[[ Provided entries, beginning ]]
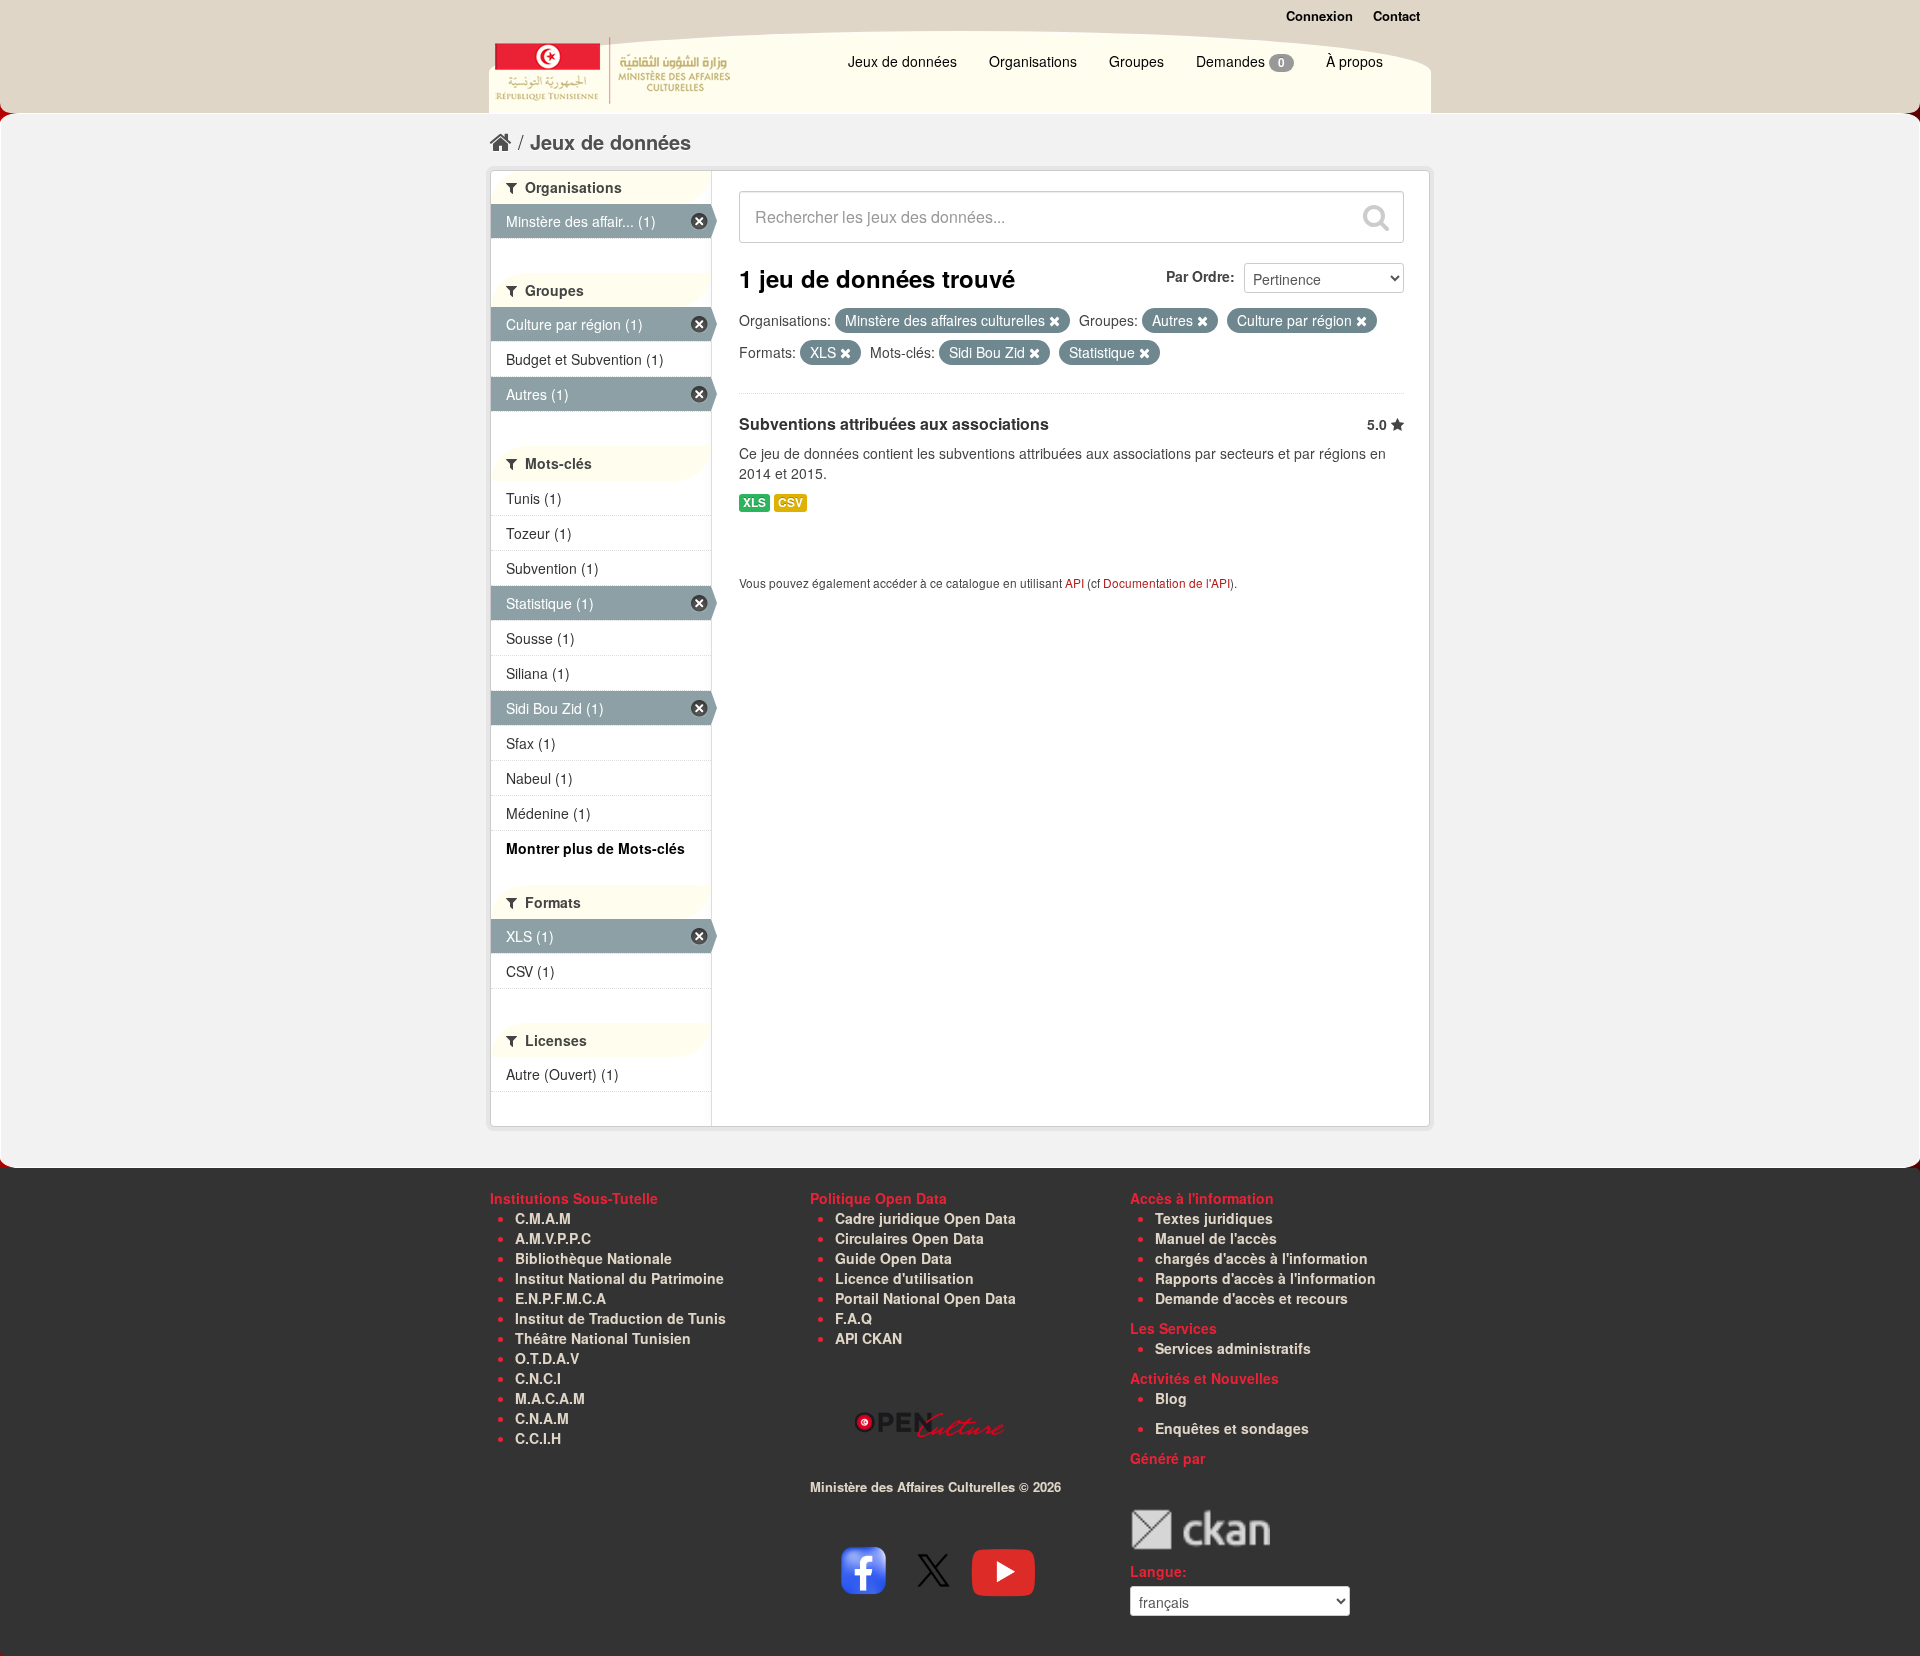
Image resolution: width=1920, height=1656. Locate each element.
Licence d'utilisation (904, 1278)
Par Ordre (1198, 276)
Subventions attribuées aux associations (894, 423)
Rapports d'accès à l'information (1265, 1278)
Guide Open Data (893, 1258)
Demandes (1240, 61)
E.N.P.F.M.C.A (560, 1298)
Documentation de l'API (1166, 582)
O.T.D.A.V (547, 1358)
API (1074, 582)
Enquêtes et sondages (1232, 1428)
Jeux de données (902, 61)
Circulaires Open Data (909, 1238)
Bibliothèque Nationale (593, 1258)
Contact (1396, 15)
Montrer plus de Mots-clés (595, 848)
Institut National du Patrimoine (619, 1278)
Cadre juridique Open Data (925, 1218)
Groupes (1136, 61)
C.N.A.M (542, 1418)
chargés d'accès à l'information (1261, 1258)
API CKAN (868, 1338)
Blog (1171, 1398)
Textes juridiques (1214, 1218)
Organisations (1033, 61)
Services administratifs (1233, 1348)
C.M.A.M (543, 1218)
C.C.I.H (538, 1438)
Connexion (1319, 15)
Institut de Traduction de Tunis (620, 1318)
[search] (1376, 217)
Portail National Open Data (925, 1298)
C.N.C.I (538, 1378)
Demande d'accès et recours (1251, 1298)
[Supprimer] (1054, 321)
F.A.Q (853, 1318)
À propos (1354, 61)
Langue (1156, 1571)
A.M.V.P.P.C (553, 1238)
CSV (790, 502)
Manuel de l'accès (1216, 1238)
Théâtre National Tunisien (603, 1338)
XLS (754, 502)
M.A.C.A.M (550, 1398)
[[ Provided entries, end ]]
Assignment: I'd like the number of lines above that contain the word "Institut", and nothing besides that number.

Answer: 2